◆ **Consigne 1**
Recopiez à l'identique les lignes des enregistrements, de celle qui contient « You are a computer-use » jusqu'à la fin des enregistrements, en laissant les images de côté.

◆ **Texte**
☆ ☆ ☆
Pour aider à sortir de l’ornière qu’on s’efforce de nous imposer…
Une souveraineté guerrière…
L’arrestation de Jean Moulin (21 juin 1943) a très rapidement succédé à la première réunion du Conseil National de la Résistance (27 mai 1943) : moins d’un mois les sépare. Ce qui est parfaitement logique… compte tenu du sens extrêmement restreint que De Gaulle avait décidé de donner à cet organisme.
Ici, partant de la chute de Jean Moulin, nous pouvons nous en tenir à ce fait, essentiel pour la suite de l’Histoire de France, que Charles de Gaulle est dès lors libéré du poids, qui aura pesé sur lui pendant 25 jours, d’avoir à reconnaître, dans le Conseil National de la Résistance, un organe souverain sous les décisions duquel il aurait dû plier son propre rôle.
Par la rupture criminelle du pacte qui le liait à la Résistance et par l’élimination du promoteur de la brève souveraineté du C.N.R., De Gaulle aura réussi à se placer très vite à la tête de l’ensemble des affaires.
Nous ne retiendrons ici que ses deux décisions, l’une du 8 mai 1945 et l’autre du 15 septembre 1945, qui vont mettre le feu aux poudres en Algérie (pour le long terme) et en Indochine (immédiatement).
Ces décisions ont été prises par De Gaulle tout seul, mais dans le cadre de l’exercice de la souveraineté : c’est-à-dire qu’elles engageaient la France immédiatement et pour le long terme.
Ainsi, par la seule volonté d’un individu intervenant dans un pays à peine sorti d’une guerre mondiale et d’une occupation étrangère ignoble, d’un individu qui n’hésiterait pas à quitter le pouvoir dès le 20 janvier 1946 – tout en continuant à entretenir, depuis Colombey-les-Deux-Églises, le développement de la guerre d’Indochine à travers l’amiral Thierry d’Argenlieu -, notre pays serait responsable, directement et indirectement, de la mort d’un peu plus de 2 millions d’êtres humains…, perdrait tous ses contacts avec le monde asiatique, et devrait concéder l’indépendance à trois de ses départements qui allaient, tout juste au moment où il les perdait, se révéler détenteurs de ressources pétrolières considérables (auxquelles il faudrait, plus tard, ajouter les ressources en gaz). Belle rente qui nous sera passée sous le nez, Algériens-Français, Français-Algériens !
☆ ☆ ☆
◆ **Consigne 2**
Remplacez « décisions » par « mesures » dans le passage du texte sur De Gaulle qui commence aux mots « Nous ne retiendrons » et s'arrête après « le long terme. », puis donnez ce passage.

Enregistrements conservés issus d'une collection:
☆ ☆ ☆
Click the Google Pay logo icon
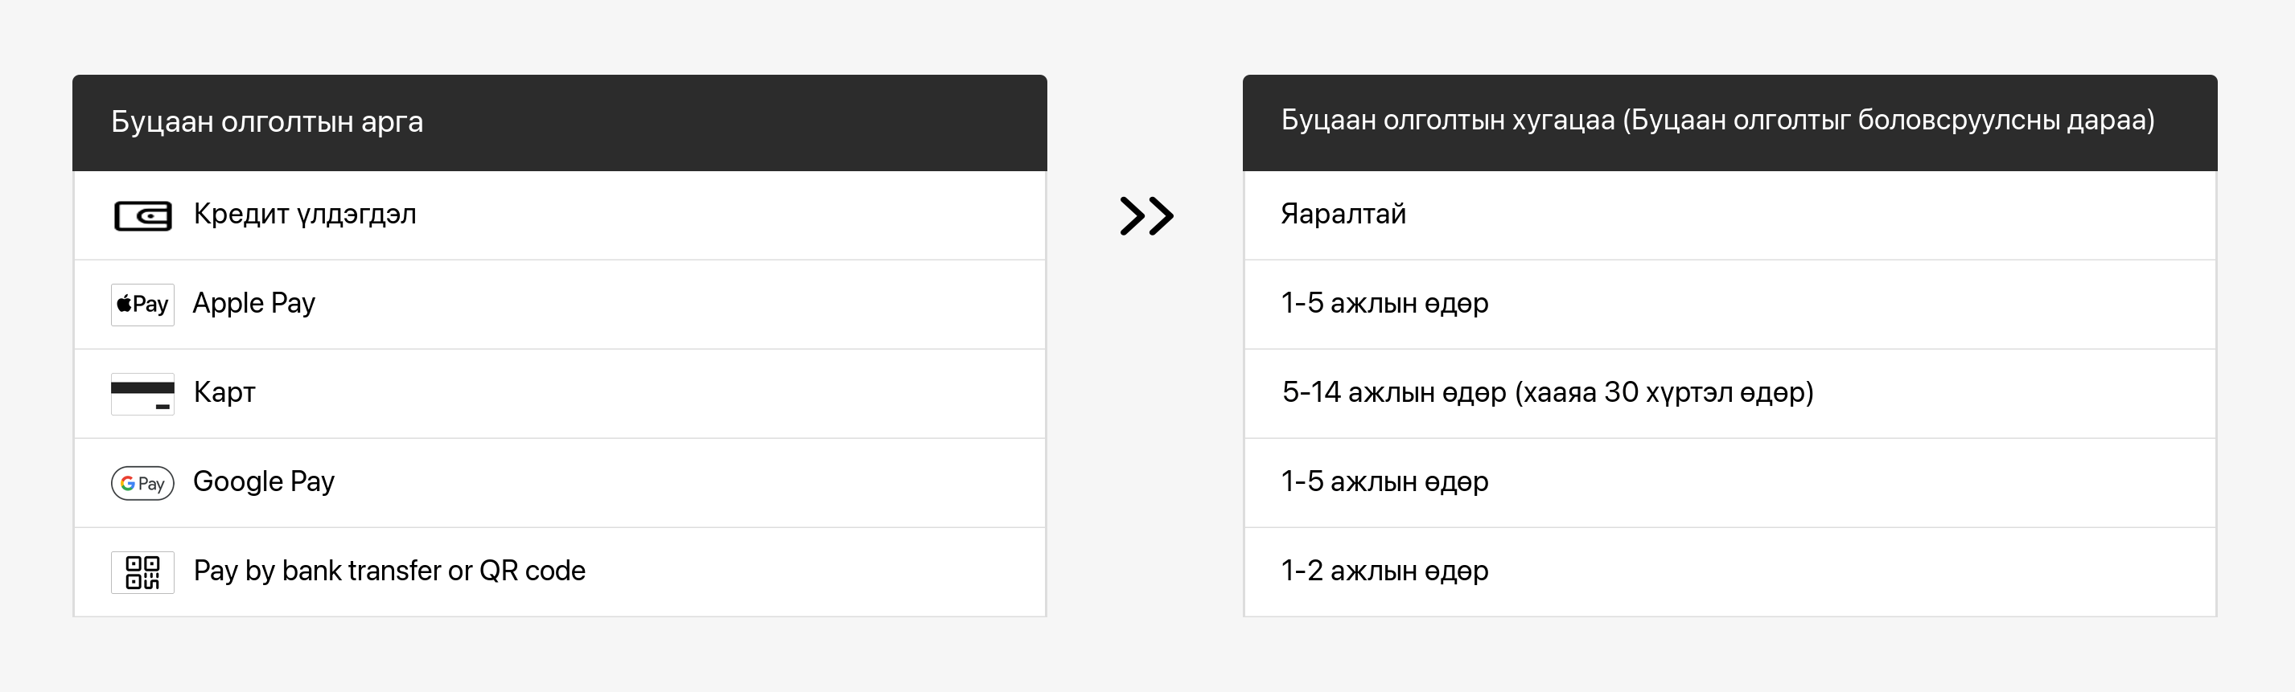coord(143,483)
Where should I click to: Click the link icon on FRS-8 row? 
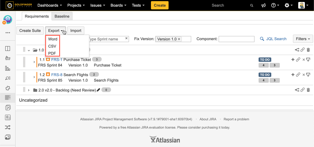pyautogui.click(x=298, y=75)
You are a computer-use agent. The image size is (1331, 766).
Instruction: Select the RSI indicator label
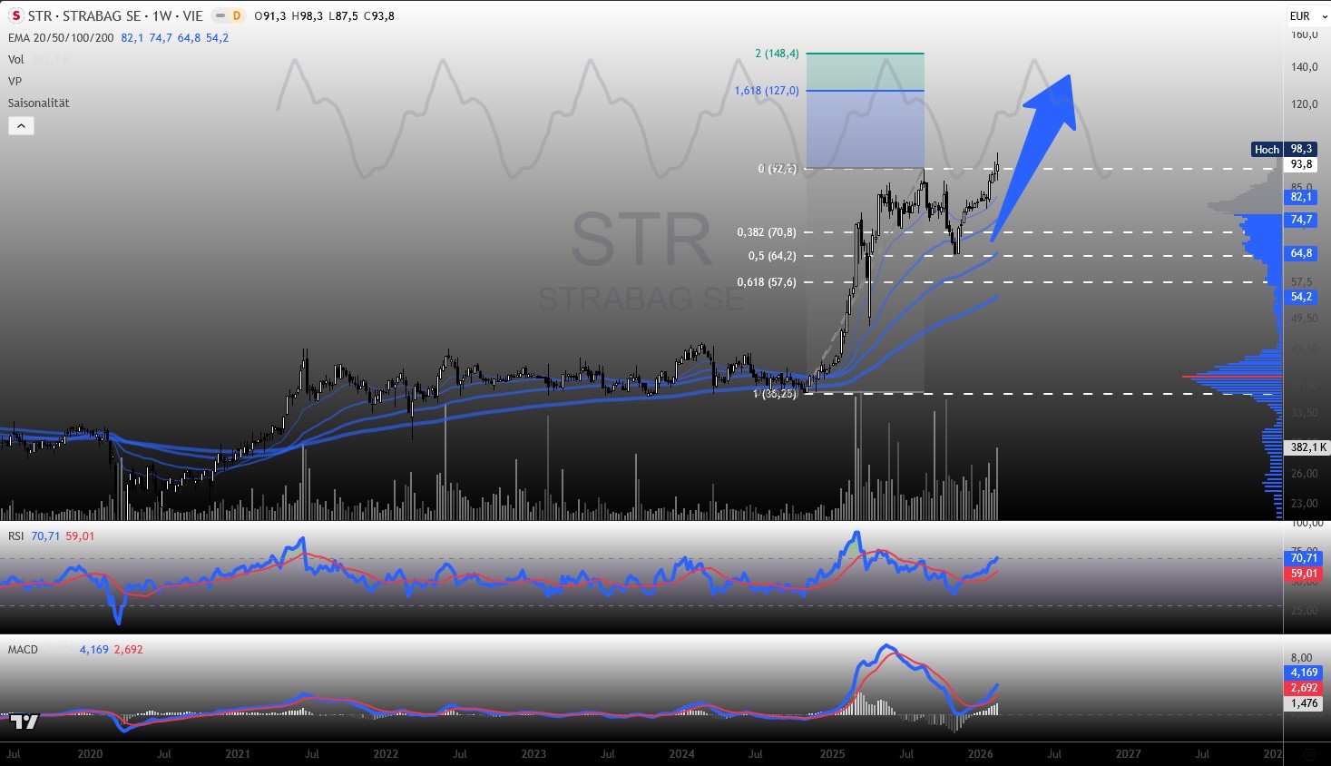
☆ ☆ ☆
◆ **Production attendue 1**
You are a computer-use agent. The image size is (1331, 766).
Instruction: Select the RSI indicator label

◆ **Production attendue 2**
Nous ne retiendrons ici que ses deux mesures, l’une du 8 mai 1945 et l’autre du 15 septembre 1945, qui vont mettre le feu aux poudres en Algérie (pour le long terme) et en Indochine (immédiatement).
Ces mesures ont été prises par De Gaulle tout seul, mais dans le cadre de l’exercice de la souveraineté : c’est-à-dire qu’elles engageaient la France immédiatement et pour le long terme.